§ **Records from a data source**

Segment Open

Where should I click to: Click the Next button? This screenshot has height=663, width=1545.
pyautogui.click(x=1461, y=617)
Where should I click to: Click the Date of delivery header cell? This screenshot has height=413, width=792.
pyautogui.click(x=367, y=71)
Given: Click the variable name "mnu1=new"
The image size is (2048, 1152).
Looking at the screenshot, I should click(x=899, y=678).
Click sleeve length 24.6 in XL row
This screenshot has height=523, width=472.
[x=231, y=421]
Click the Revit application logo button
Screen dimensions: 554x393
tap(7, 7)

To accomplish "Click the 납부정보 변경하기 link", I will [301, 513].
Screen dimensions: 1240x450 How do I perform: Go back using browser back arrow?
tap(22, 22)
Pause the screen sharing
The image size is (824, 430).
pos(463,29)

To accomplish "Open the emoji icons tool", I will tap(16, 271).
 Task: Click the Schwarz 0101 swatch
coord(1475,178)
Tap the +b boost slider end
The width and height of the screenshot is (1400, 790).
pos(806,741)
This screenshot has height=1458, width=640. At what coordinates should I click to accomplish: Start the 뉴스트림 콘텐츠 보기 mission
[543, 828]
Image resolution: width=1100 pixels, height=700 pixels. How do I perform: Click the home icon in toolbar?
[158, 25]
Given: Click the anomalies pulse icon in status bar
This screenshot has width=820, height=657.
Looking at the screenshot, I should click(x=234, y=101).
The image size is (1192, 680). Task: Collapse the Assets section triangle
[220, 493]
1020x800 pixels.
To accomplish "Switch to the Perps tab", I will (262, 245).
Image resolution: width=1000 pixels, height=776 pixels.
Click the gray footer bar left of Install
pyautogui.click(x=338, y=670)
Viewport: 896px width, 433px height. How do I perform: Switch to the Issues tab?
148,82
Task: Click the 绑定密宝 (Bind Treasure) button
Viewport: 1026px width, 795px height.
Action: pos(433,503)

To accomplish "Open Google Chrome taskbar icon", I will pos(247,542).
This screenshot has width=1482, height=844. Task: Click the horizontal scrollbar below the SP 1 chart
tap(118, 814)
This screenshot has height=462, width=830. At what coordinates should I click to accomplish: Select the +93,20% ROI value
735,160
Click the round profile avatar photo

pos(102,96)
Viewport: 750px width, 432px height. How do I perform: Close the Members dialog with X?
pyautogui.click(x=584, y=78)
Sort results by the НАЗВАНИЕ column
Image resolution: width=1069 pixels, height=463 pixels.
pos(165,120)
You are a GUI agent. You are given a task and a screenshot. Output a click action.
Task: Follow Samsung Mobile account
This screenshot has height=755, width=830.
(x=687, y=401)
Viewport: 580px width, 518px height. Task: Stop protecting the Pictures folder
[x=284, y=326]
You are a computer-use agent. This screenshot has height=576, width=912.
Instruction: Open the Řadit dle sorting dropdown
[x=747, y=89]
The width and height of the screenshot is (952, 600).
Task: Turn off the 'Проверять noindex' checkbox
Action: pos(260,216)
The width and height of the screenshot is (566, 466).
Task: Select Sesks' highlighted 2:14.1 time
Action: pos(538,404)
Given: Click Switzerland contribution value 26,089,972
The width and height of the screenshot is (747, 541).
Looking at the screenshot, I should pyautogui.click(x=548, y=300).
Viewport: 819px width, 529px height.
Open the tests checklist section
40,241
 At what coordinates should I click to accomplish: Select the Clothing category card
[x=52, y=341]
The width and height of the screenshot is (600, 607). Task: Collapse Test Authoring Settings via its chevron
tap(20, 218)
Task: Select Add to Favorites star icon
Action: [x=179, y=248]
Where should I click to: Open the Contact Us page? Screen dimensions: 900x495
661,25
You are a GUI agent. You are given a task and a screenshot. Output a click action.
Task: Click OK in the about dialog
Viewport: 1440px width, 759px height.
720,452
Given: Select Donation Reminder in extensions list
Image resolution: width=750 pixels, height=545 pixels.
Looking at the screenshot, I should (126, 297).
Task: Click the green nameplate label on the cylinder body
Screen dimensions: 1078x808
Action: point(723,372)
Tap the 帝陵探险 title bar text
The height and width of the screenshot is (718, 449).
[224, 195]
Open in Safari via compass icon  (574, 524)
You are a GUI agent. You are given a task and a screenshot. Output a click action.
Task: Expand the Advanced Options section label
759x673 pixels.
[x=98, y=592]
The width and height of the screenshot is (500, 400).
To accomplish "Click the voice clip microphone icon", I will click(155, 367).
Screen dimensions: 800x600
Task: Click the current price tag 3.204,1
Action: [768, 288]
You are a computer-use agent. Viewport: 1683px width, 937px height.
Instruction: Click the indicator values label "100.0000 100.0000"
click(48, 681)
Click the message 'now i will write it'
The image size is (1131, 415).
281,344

Segment Closed

§ **THE PROBLEM**
Your answer must be an exact transcription of every record above.

§ **RESPONSE**
Where should I click to: Click the Next button? This screenshot has height=663, width=1545.
pyautogui.click(x=1461, y=617)
Where should I click to: Click the Date of delivery header cell? This screenshot has height=413, width=792.
pyautogui.click(x=367, y=71)
Given: Click the variable name "mnu1=new"
The image size is (2048, 1152).
Looking at the screenshot, I should click(x=899, y=678).
Click sleeve length 24.6 in XL row
This screenshot has height=523, width=472.
[x=231, y=421]
Click the Revit application logo button
Screen dimensions: 554x393
tap(7, 7)

To accomplish "Click the 납부정보 변경하기 link", I will [301, 513].
Screen dimensions: 1240x450 How do I perform: Go back using browser back arrow?
tap(22, 22)
Pause the screen sharing
The image size is (824, 430).
pos(463,29)

To accomplish "Open the emoji icons tool", I will tap(16, 271).
 Task: Click the Schwarz 0101 swatch
coord(1475,178)
Tap the +b boost slider end
The width and height of the screenshot is (1400, 790).
pos(806,741)
This screenshot has height=1458, width=640. At what coordinates should I click to accomplish: Start the 뉴스트림 콘텐츠 보기 mission
[543, 828]
Image resolution: width=1100 pixels, height=700 pixels. How do I perform: Click the home icon in toolbar?
[158, 25]
Given: Click the anomalies pulse icon in status bar
This screenshot has width=820, height=657.
Looking at the screenshot, I should click(x=234, y=101).
The image size is (1192, 680). Task: Collapse the Assets section triangle
[220, 493]
1020x800 pixels.
To accomplish "Switch to the Perps tab", I will (262, 245).
Image resolution: width=1000 pixels, height=776 pixels.
Click the gray footer bar left of Install
pyautogui.click(x=338, y=670)
Viewport: 896px width, 433px height. How do I perform: Switch to the Issues tab?
148,82
Task: Click the 绑定密宝 (Bind Treasure) button
Viewport: 1026px width, 795px height.
Action: pos(433,503)

To accomplish "Open Google Chrome taskbar icon", I will pos(247,542).
This screenshot has width=1482, height=844. Task: Click the horizontal scrollbar below the SP 1 chart
tap(118, 814)
This screenshot has height=462, width=830. At what coordinates should I click to accomplish: Select the +93,20% ROI value
735,160
Click the round profile avatar photo

pos(102,96)
Viewport: 750px width, 432px height. How do I perform: Close the Members dialog with X?
pyautogui.click(x=584, y=78)
Sort results by the НАЗВАНИЕ column
Image resolution: width=1069 pixels, height=463 pixels.
pos(165,120)
You are a GUI agent. You are given a task and a screenshot. Output a click action.
Task: Follow Samsung Mobile account
This screenshot has height=755, width=830.
(x=687, y=401)
Viewport: 580px width, 518px height. Task: Stop protecting the Pictures folder
[x=284, y=326]
You are a computer-use agent. This screenshot has height=576, width=912.
Instruction: Open the Řadit dle sorting dropdown
[x=747, y=89]
The width and height of the screenshot is (952, 600).
Task: Turn off the 'Проверять noindex' checkbox
Action: pos(260,216)
The width and height of the screenshot is (566, 466).
Task: Select Sesks' highlighted 2:14.1 time
Action: pos(538,404)
Given: Click Switzerland contribution value 26,089,972
The width and height of the screenshot is (747, 541).
Looking at the screenshot, I should pyautogui.click(x=548, y=300).
Viewport: 819px width, 529px height.
Open the tests checklist section
40,241
 At what coordinates should I click to accomplish: Select the Clothing category card
[x=52, y=341]
The width and height of the screenshot is (600, 607). Task: Collapse Test Authoring Settings via its chevron
tap(20, 218)
Task: Select Add to Favorites star icon
Action: [x=179, y=248]
Where should I click to: Open the Contact Us page? Screen dimensions: 900x495
661,25
You are a GUI agent. You are given a task and a screenshot. Output a click action.
Task: Click OK in the about dialog
Viewport: 1440px width, 759px height.
720,452
Given: Select Donation Reminder in extensions list
Image resolution: width=750 pixels, height=545 pixels.
Looking at the screenshot, I should (126, 297).
Task: Click the green nameplate label on the cylinder body
Screen dimensions: 1078x808
Action: point(723,372)
Tap the 帝陵探险 title bar text
The height and width of the screenshot is (718, 449).
[224, 195]
Open in Safari via compass icon  (574, 524)
You are a GUI agent. You are given a task and a screenshot. Output a click action.
Task: Expand the Advanced Options section label
759x673 pixels.
[x=98, y=592]
The width and height of the screenshot is (500, 400).
To accomplish "Click the voice clip microphone icon", I will click(155, 367).
Screen dimensions: 800x600
Task: Click the current price tag 3.204,1
Action: [768, 288]
You are a computer-use agent. Viewport: 1683px width, 937px height.
Instruction: Click the indicator values label "100.0000 100.0000"
click(48, 681)
Click the message 'now i will write it'
The image size is (1131, 415).
281,344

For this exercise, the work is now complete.